To avoid name conflicts, we define functions hd and tl, which correspond to head and tail for lists. We realize both functions with a single auxiliary function, which computes both results in parallel. In the lazy language Haskell, only the relevant part will be computed.

hd :: ArrayList a -> a
hd l = x
 where (Leaf x, _) = decons l

tl :: ArrayList a -> ArrayList a
tl l = xs
 where (_, xs) = decons l

The function decons works similar to cons. It decrements the binary number and in parallel decomposes the binary tree in the first position containing a One entry. Since, for instance 0011 is converted into 1101, the tree in position 2 (we start counting positions with zero), which contains 4 entries is deconstructed into its right and left subtrees. The right subtree (containing two elements) is stored in position one and the left subtree is further deconstructed. So the right child of the left subtree is stored in position zero while the left child of the left child is returned as the hd element.

decons :: ArrayList a -> (BinTree a, ArrayList a)
decons [One u]      = (u, [])
decons (One u : ts) = (u, Zero  : ts)
decons (Zero  : ts) = (u, One v : ws)
 where
  (u :+: v, ws) = decons ts

The first rule guarantees the invariant that the last element of the list is non-zero. Also the other invariants are guaranteed. The implementation in general is build on the invariant beeing valid. Otherwise the pattern matching i the where claus on a non-empty tree (u :+: v) could fail. Also the pattern matching in the defintion of hd cannot fail because of the invariant.

The runtime of decons and also of hd and tl are restricted by the number of bits, in other words by the logarithm of the number of elements within the array list. An examplke call of decons for an array list of length four looks as follows:

decons 0-----0-----1
                  / \
                /\   /\
               1  2 3  4

let (u :+: v, ws) = decons 0-----1
                                / \
                              /\   /\
                             1  2 3  4
 in (u, One v : ws)

let (u :+: v, ws) =
    let (u' :+: v', ws') = decons 1
                                 / \
                               /\   /\
                              1  2 3  4
      in (u', One v' : ws')
  in (u, One v : ws)

let (u :+: v, ws) =
    let u' :+: v' = 1
                   / \
                 /\   /\
                1  2 3  4
        ws' = []
     in (u', One v' : ws')
 in (u, One v' : ws')

let u :+: v = 1
             / \
            1   2
    ws = [One 1  ]
             / \
            3   4
 in (u, One v : ws)

(1, 1-----1  )
    |    / \
    2   3   4

As a next step, we define functions for accessing and manipulation elements at a given index. Similar to arrays an element can be accessed by the operator (!).

(!) :: ArrayList a -> Int -> a
l ! n = select 1 l n

We use an auxiliary function select, which takes the size of the next binary tree as an additional argument.

select :: Int -> ArrayList a -> Int -> a

This size will by doubled in every recursive call. If the actual bit is zero, we simply stepp the the next element within the list.

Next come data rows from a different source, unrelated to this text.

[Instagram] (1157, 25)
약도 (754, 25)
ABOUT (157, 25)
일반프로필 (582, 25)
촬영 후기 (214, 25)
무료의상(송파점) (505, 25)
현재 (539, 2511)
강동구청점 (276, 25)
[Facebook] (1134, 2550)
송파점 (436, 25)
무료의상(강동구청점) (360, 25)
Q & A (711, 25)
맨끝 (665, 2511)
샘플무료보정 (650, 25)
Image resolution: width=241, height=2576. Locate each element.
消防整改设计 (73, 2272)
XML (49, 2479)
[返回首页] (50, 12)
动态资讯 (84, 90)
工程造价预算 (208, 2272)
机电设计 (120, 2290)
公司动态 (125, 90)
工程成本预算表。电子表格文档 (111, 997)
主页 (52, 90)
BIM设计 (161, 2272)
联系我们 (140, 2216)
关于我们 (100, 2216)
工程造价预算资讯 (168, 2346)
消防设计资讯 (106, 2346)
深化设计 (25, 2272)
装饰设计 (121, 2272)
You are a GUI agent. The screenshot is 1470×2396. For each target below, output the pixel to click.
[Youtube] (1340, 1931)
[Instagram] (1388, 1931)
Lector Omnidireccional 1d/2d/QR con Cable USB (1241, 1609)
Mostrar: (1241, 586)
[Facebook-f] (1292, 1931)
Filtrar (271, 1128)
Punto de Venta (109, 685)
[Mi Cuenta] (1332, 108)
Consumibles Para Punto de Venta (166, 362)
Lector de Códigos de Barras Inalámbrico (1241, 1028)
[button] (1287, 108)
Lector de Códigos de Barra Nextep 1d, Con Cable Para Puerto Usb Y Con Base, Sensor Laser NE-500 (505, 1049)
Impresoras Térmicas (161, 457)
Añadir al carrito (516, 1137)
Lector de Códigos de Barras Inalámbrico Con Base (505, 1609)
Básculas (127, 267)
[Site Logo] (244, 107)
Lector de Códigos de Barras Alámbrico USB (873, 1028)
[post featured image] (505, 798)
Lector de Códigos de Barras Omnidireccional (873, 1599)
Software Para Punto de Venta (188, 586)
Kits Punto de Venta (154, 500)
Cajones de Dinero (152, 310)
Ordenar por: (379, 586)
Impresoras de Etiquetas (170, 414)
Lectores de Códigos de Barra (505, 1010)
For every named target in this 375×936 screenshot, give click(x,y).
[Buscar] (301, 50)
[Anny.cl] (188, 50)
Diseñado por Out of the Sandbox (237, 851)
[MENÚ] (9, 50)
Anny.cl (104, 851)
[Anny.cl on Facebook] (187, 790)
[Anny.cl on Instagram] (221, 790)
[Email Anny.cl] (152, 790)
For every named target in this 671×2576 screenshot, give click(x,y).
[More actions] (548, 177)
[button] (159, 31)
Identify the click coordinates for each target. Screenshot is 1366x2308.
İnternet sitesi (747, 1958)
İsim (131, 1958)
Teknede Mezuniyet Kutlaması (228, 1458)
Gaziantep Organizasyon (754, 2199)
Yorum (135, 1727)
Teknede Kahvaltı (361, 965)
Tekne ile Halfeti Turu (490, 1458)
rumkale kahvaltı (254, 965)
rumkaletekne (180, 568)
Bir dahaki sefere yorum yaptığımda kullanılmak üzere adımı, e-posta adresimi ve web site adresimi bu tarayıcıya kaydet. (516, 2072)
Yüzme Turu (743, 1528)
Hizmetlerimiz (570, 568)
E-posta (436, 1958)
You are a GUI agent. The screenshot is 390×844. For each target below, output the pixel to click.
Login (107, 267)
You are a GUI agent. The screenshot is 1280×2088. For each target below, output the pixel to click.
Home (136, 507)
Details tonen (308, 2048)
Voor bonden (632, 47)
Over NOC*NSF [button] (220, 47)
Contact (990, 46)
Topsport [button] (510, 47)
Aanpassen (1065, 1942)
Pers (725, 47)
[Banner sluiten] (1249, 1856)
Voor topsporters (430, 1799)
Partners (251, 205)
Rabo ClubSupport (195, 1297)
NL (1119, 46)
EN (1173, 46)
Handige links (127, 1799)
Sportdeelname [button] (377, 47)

select size_t (Zero  : ts) n =
  select (2*size_t) ts n

If it is one, we decide in dependence of the size of the actual subtree, whether we find the element within this subtree or within the remaining list structure. In the latter case, we subtract the number of elements within the passed binary tree from the index.

select size_t (One t : ts) n
  | n < size_t =
      selectBinTree (size_t`div`2) t n
  | otherwise  =
      select (2*size_t) ts (n-size_t)

For the case, that we know, that the index belongs to the actual BinTree we decend into this tree with th same idea. The size parameter now represents the size of the left subtree. If this is larger than the index we decend into the left subtree. Otherwise we decend into the right subtree and subtract the number of elements within the left subtree from the index.

Whenever we decend in the full binary tree, we devide the size parameter by two.

selectBinTree :: Int -> BinTree a -> Int -> a
selectBinTree 0      (Leaf x)   0  =  x
selectBinTree size_u (u :+: v) n
  | n < size_u =
      selectBinTree (size_u `div` 2) u n
  | otherwise  =
      selectBinTree (size_u `div` 2) v (n-size_u)

It is important,that all invariants hold. Otherwise the size parameters would not fit to the size of the corresponding trees.

The runtime of select is also restricted by the logarithm of the length of the array list. However, in many cases the element will already be found in logarithmic time with respect to th index.

As a last step we implement a function modify for modifying element at a given index. In additon to the index we pass a function parameter which modifies the element at thegiven index.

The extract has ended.